_YOUR TASK_
Of all the entries below, only the lines from the one with "Open djsmash profile avatar picture" up to and including the one with "Task: Select the blue sent message bubble" are to be duplicated exactly.

=== LISTED ENTRIES ===

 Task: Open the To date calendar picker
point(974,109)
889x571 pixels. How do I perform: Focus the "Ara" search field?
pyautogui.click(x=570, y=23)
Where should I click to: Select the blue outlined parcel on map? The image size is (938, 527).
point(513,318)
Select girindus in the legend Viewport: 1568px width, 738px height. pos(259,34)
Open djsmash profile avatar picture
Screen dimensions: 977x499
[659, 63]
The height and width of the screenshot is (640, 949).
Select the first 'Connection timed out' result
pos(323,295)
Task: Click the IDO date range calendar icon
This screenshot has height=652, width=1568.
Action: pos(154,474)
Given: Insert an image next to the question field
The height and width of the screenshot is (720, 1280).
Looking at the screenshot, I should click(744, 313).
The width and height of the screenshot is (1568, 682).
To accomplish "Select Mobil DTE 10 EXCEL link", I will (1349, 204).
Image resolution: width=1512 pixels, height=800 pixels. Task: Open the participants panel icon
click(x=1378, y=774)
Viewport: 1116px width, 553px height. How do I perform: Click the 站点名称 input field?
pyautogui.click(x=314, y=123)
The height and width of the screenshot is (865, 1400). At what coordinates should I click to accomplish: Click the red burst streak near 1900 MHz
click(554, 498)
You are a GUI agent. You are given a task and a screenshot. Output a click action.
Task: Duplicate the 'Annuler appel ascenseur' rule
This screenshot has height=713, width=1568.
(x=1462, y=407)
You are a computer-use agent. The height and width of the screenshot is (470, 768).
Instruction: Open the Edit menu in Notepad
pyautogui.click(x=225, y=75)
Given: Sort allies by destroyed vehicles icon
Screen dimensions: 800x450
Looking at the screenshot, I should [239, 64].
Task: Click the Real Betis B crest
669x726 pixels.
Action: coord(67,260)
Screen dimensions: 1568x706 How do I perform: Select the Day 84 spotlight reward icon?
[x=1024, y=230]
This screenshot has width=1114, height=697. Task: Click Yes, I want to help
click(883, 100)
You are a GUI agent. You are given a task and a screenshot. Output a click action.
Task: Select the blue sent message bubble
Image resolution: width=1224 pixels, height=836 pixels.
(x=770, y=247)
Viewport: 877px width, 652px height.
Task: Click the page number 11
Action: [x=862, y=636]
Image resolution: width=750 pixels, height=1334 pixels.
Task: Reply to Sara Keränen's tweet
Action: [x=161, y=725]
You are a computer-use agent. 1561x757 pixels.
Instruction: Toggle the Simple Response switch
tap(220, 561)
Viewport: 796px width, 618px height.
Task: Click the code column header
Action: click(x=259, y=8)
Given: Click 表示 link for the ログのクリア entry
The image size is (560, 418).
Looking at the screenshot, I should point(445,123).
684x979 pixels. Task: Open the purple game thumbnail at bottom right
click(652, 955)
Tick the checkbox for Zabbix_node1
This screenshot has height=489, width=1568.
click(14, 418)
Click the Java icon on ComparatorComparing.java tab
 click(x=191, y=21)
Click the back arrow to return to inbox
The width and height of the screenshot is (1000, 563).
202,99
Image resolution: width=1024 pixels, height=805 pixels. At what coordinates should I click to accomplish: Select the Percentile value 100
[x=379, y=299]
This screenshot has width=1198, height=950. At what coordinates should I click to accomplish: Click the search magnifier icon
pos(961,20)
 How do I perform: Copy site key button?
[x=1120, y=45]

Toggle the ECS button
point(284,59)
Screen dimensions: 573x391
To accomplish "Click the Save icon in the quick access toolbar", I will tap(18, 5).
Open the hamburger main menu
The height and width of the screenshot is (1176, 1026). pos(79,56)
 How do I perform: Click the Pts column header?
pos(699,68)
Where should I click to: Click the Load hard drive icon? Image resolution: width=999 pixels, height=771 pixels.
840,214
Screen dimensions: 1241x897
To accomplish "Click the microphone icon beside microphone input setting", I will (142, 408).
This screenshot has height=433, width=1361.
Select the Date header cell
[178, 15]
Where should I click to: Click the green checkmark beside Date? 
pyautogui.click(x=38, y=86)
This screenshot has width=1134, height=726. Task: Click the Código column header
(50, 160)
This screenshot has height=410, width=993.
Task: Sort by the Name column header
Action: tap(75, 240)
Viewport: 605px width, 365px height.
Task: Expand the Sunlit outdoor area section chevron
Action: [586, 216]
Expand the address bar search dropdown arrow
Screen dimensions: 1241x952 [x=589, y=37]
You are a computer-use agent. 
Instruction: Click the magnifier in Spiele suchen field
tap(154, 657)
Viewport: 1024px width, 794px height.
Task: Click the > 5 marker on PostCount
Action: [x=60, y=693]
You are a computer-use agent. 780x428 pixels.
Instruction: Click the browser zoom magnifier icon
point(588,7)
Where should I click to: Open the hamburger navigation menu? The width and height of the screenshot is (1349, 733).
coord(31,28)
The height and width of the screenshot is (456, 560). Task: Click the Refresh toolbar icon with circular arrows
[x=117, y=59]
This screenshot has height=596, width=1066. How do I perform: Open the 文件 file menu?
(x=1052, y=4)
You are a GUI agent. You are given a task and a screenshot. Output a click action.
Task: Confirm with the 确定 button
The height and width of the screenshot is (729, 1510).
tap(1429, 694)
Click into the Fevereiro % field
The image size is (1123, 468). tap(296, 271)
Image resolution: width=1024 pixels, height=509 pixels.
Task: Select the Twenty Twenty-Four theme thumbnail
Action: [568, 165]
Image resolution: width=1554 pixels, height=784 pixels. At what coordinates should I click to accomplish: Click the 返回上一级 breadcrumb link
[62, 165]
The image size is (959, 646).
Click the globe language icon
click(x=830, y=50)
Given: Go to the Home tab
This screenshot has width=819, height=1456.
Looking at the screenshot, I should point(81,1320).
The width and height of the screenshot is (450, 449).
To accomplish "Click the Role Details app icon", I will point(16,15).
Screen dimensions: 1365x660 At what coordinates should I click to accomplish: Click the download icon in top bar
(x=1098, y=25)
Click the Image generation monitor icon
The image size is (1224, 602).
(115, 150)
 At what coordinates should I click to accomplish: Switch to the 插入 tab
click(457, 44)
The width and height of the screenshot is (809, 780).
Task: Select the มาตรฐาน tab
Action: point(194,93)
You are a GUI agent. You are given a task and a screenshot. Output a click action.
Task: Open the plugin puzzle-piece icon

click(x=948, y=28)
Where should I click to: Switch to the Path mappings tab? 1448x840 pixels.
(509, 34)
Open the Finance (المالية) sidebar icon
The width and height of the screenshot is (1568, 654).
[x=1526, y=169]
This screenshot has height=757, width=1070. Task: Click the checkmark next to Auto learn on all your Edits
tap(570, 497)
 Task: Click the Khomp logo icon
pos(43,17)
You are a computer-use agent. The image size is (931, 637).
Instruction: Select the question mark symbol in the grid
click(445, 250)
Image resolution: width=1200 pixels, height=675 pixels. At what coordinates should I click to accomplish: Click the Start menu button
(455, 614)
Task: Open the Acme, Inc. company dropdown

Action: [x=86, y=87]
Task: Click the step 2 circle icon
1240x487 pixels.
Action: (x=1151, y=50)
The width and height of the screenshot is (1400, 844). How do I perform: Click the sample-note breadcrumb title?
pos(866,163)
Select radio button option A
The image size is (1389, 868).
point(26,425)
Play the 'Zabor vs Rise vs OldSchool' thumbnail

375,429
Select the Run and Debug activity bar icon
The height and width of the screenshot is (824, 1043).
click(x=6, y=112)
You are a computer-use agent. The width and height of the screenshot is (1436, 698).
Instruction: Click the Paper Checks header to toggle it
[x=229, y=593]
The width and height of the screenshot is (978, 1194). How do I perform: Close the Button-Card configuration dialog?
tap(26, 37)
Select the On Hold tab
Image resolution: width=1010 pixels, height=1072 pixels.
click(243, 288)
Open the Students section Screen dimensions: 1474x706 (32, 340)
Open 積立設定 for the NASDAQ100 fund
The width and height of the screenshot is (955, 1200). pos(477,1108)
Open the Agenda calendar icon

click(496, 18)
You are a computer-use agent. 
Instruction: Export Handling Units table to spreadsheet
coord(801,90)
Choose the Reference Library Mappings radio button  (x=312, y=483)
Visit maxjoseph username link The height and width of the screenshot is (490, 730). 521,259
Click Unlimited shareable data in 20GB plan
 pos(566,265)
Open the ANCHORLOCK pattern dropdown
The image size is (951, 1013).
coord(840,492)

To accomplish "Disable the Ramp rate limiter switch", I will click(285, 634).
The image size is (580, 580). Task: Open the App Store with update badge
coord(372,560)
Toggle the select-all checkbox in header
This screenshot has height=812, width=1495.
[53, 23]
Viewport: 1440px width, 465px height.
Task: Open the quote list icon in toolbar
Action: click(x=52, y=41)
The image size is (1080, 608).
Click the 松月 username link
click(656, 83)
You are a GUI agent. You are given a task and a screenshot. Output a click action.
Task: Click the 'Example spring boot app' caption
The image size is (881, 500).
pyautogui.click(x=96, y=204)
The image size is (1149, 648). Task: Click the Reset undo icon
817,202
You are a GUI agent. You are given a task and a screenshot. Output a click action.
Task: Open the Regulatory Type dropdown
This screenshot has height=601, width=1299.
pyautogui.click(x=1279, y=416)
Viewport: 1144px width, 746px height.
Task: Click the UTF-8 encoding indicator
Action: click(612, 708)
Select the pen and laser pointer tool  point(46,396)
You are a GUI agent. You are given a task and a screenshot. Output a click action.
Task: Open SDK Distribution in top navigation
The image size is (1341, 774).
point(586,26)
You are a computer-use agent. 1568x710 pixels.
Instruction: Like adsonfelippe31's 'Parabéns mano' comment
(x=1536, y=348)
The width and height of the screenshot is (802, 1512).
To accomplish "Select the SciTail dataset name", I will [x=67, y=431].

===

_WRITTEN REPLY_
Open djsmash profile avatar picture
Screen dimensions: 977x499
[659, 63]
The height and width of the screenshot is (640, 949).
Select the first 'Connection timed out' result
pos(323,295)
Task: Click the IDO date range calendar icon
This screenshot has height=652, width=1568.
Action: pos(154,474)
Given: Insert an image next to the question field
The height and width of the screenshot is (720, 1280).
Looking at the screenshot, I should click(744, 313).
The width and height of the screenshot is (1568, 682).
To accomplish "Select Mobil DTE 10 EXCEL link", I will (1349, 204).
Image resolution: width=1512 pixels, height=800 pixels. Task: Open the participants panel icon
click(x=1378, y=774)
Viewport: 1116px width, 553px height. How do I perform: Click the 站点名称 input field?
pyautogui.click(x=314, y=123)
The height and width of the screenshot is (865, 1400). At what coordinates should I click to accomplish: Click the red burst streak near 1900 MHz
click(554, 498)
You are a GUI agent. You are given a task and a screenshot. Output a click action.
Task: Duplicate the 'Annuler appel ascenseur' rule
This screenshot has height=713, width=1568.
(x=1462, y=407)
You are a computer-use agent. The height and width of the screenshot is (470, 768).
Instruction: Open the Edit menu in Notepad
pyautogui.click(x=225, y=75)
Given: Sort allies by destroyed vehicles icon
Screen dimensions: 800x450
Looking at the screenshot, I should [239, 64].
Task: Click the Real Betis B crest
669x726 pixels.
Action: coord(67,260)
Screen dimensions: 1568x706 How do I perform: Select the Day 84 spotlight reward icon?
[x=1024, y=230]
This screenshot has width=1114, height=697. Task: Click Yes, I want to help
click(883, 100)
You are a GUI agent. You are given a task and a screenshot. Output a click action.
Task: Select the blue sent message bubble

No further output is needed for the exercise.